## Teks Bacaan
○ ○ ○ ○
Senin 29 Oct 2018 06:46 WIB

Berpikir Holistik dan Sistemik, Kunci Selamatkan Bangsa

Tujuan utama pendidikan adalah penguatan spiritual keagamaan.

Pakar kurikulum, Zulfikri Anas (kiri)
Foto: Dok IB
Pakar kurikulum, Zulfikri Anas (kiri)

REPUBLIKA.CO.ID, JAMBI -- Kemampuan berfikir holistik (kaffah) dan sistemik menjadi kunci keberhasilan bangsa ini dalam menghadapi berbagai tantangan, ancaman, dan gangguan baik yang bersifat internal maupun eksternal. Dan yang lebih penting lagi, inilah cara-cara strategis untuk menjaga keutuhan Negara Kesatuan Republik Indonesia (NKRI) sesuai dengan makna Sumpah Pemuda yang dicetuskan pada tanggal 28 Oktober 1928.
○ ○ ○ ○
## Data yang Diberikan
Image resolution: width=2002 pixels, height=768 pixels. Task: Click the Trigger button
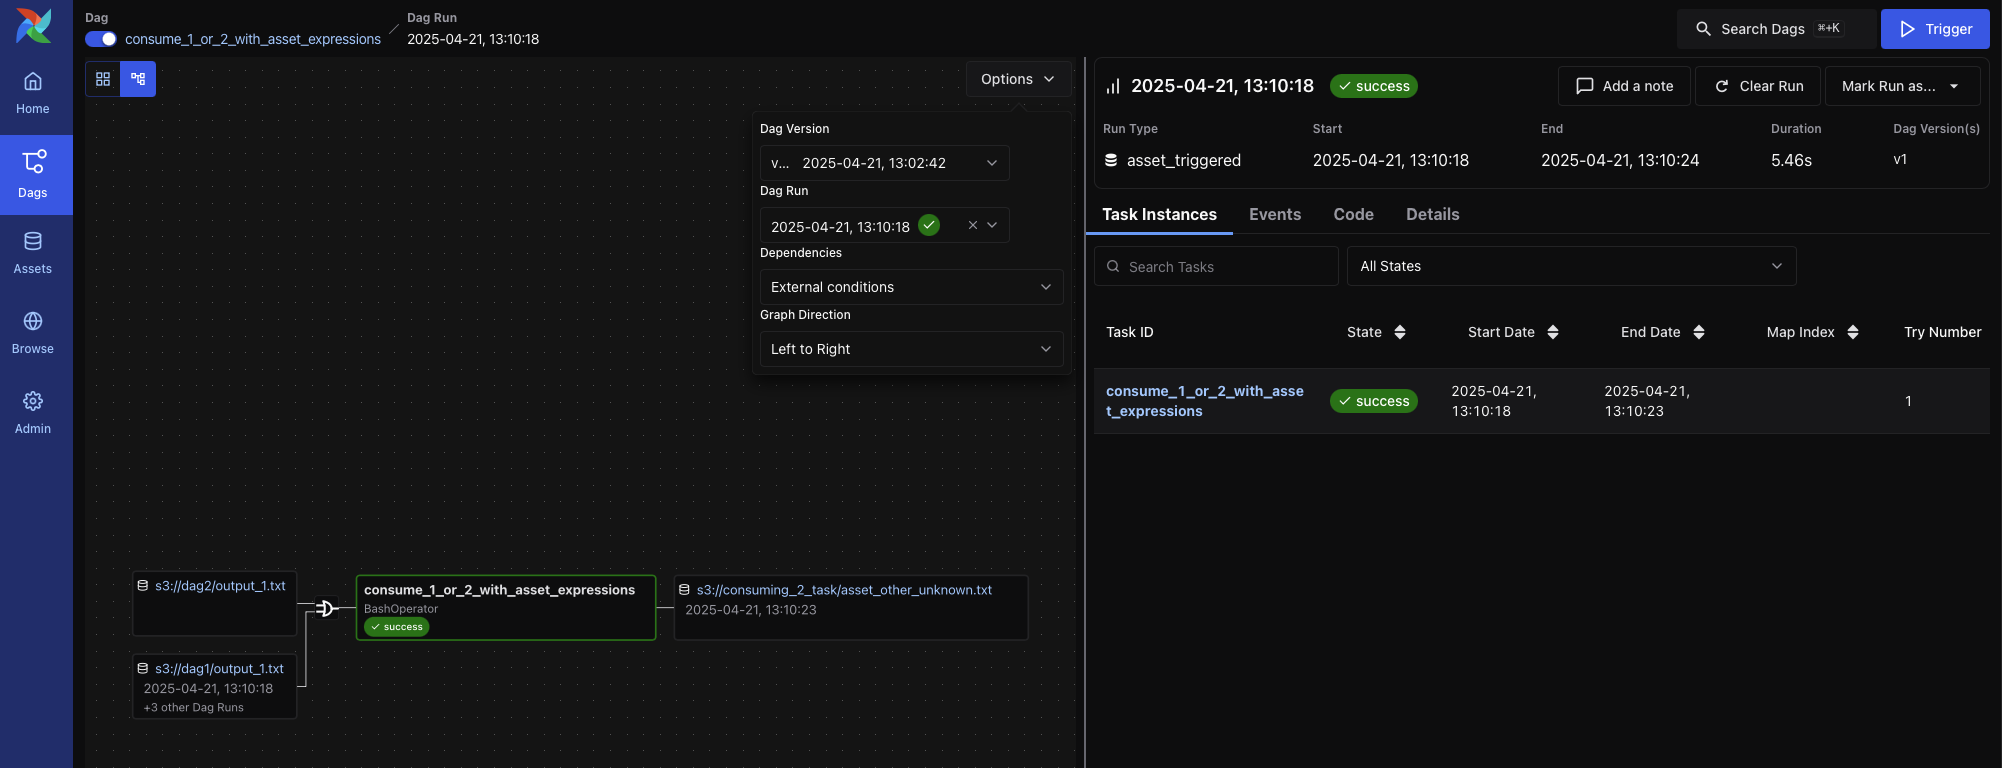[x=1934, y=29]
○ ○ ○ ○
## Soal dan Tugas
[1] Tentukan apakah setiap pernyataan berikut sesuai dengan berita tentang berpikir holistik dan sistemik. Jawab ya atau tidak untuk masing-masing, lalu kutip kata-kata penentunya dari berita itu persis seperti aslinya. (a) Sumpah Pemuda dicetuskan pada tanggal 28 Oktober 1928. (b) Berita itu menyebut tujuan utama pendidikan adalah penguatan ekonomi. (c) Tantangan yang dihadapi bangsa disebut hanya bersifat eksternal.
[2] Tulis ulang dalam bentuk daftar paragraf berita tentang berpikir holistik dan sistemik yang diawali "REPUBLIKA.CO.ID, JAMBI -- Kemampuan berfikir holistik". Pertahankan fakta-fakta utamanya.
[3] Lanjutkan berita tentang berpikir holistik dan sistemik ini, dimulai setelah kalimat terakhir yang tercantum.

## Pembahasan Soal
[1]
(a) Ya: "Sumpah Pemuda yang dicetuskan pada tanggal 28 Oktober 1928".
(b) Tidak: "Tujuan utama pendidikan adalah penguatan spiritual keagamaan."
(c) Tidak: "baik yang bersifat internal maupun eksternal".

[2]
- Kemampuan berfikir holistik (kaffah) dan sistemik menjadi kunci keberhasilan bangsa dalam menghadapi tantangan, ancaman, dan gangguan, baik yang bersifat internal maupun eksternal.
- Cara berpikir ini juga merupakan cara strategis untuk menjaga keutuhan Negara Kesatuan Republik Indonesia (NKRI).
- Hal itu sesuai dengan makna Sumpah Pemuda yang dicetuskan pada tanggal 28 Oktober 1928.

[3]
Hal itu merupakan kesimpulan Rapat Koordinasi Pengawas SMA, SMK dan PKLK Provinsi Jambi yang digelar di Kota Jambi, Ahad (28/10). Rakor  yang dibuka oleh Kepala Seksi Kurikulum Disdik Provinsi Jambi, Amri Daiman  tersebut mengundang nara sumber Zulfikri Anas. Ia adalah pakar kurikulum dari Indonesia Bermutu, Indonesia Emas Institut, dan Pengembang Kurikulum di Pusat Kurikulum dan Perbukuan, Kemendikbud.

Amri Daiman menyebutkan, rakor tersebut diadakan sehubungan dengan pelimpahan wewenang pembinaan SMA, SMK, dan PKLK ke Dinas Pendidikan Provinsi. Terkait hal itu, Dinas Pendidikan Provinsi Jambi  mempersiapkan  roadmap peningkatan mutu pendidikan.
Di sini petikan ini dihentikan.